# Assignment 2 - part 1

## Feed forward network (multilayer perceptron)

In this assignment you shall develop the complete training and evaluation pipeline for a fully connected feed forward network.
This shall cover all the stages discussed in the course, starting from data preparation and finishing with model evaluation.
You can (you should) use the full functionality of PyTorch and all its packages.

You can write most of your code as standard python scripts and packages outside jupyter notebook.
The calls to the functionality shall, however, be executed from this notebook (not command-line).
All printouts images and comments should be displayed in this notebook.

You shall use this framework to train (at least) 3 feed-forward neural networks and compare their performance:
- first, use only linear layers and non-linearites of your choice. You shall decide on the depth and width of the layers as well as all other hyperparameters as you see fit.
- second, use linear layers, non-linearities and drop-out
- third, use linear layers, non-linearities,  drop-out and batch norm


### Model training and evaluation

Define the function `mlp_train` for training and evaluating an MLP model for classification of **FashionMNIST** data.
The function shall be flexible so that it can take in all necessary hyper-parameters for the training.

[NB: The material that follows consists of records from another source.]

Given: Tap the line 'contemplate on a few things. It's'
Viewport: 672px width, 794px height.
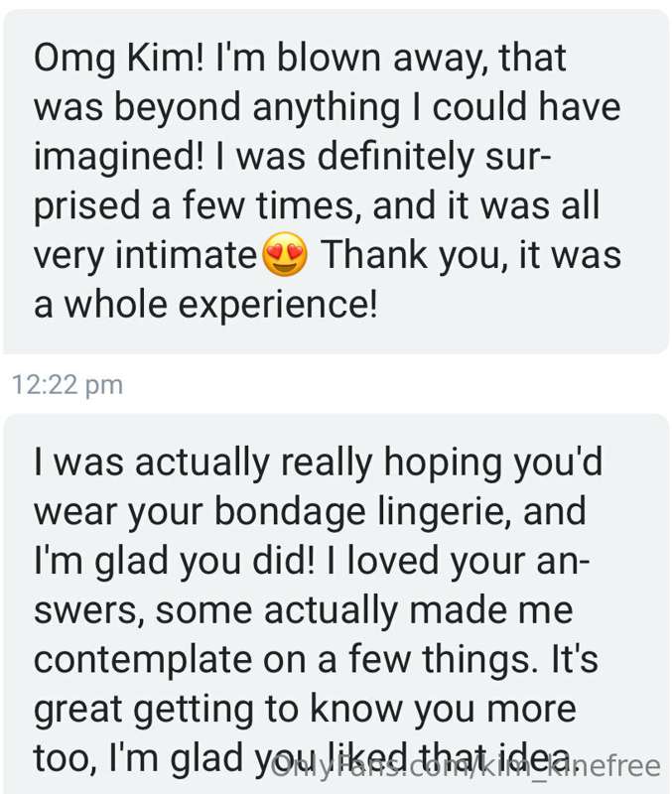Looking at the screenshot, I should click(316, 660).
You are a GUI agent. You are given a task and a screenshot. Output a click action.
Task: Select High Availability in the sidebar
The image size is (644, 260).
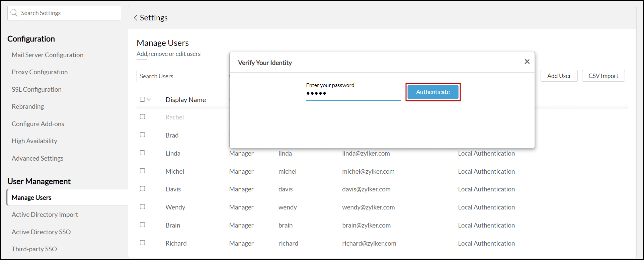pos(34,141)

You shall not fix the hyper-parameters in the code of the function itself as fixed values.

The `mlp_train` function shall return 
* the trained model `mlp_model`
* anything else you deem important or useful for monitoring purposes etc. 

In [3]:
%pip install torchvision

Note: you may need to restart the kernel to use updated packages.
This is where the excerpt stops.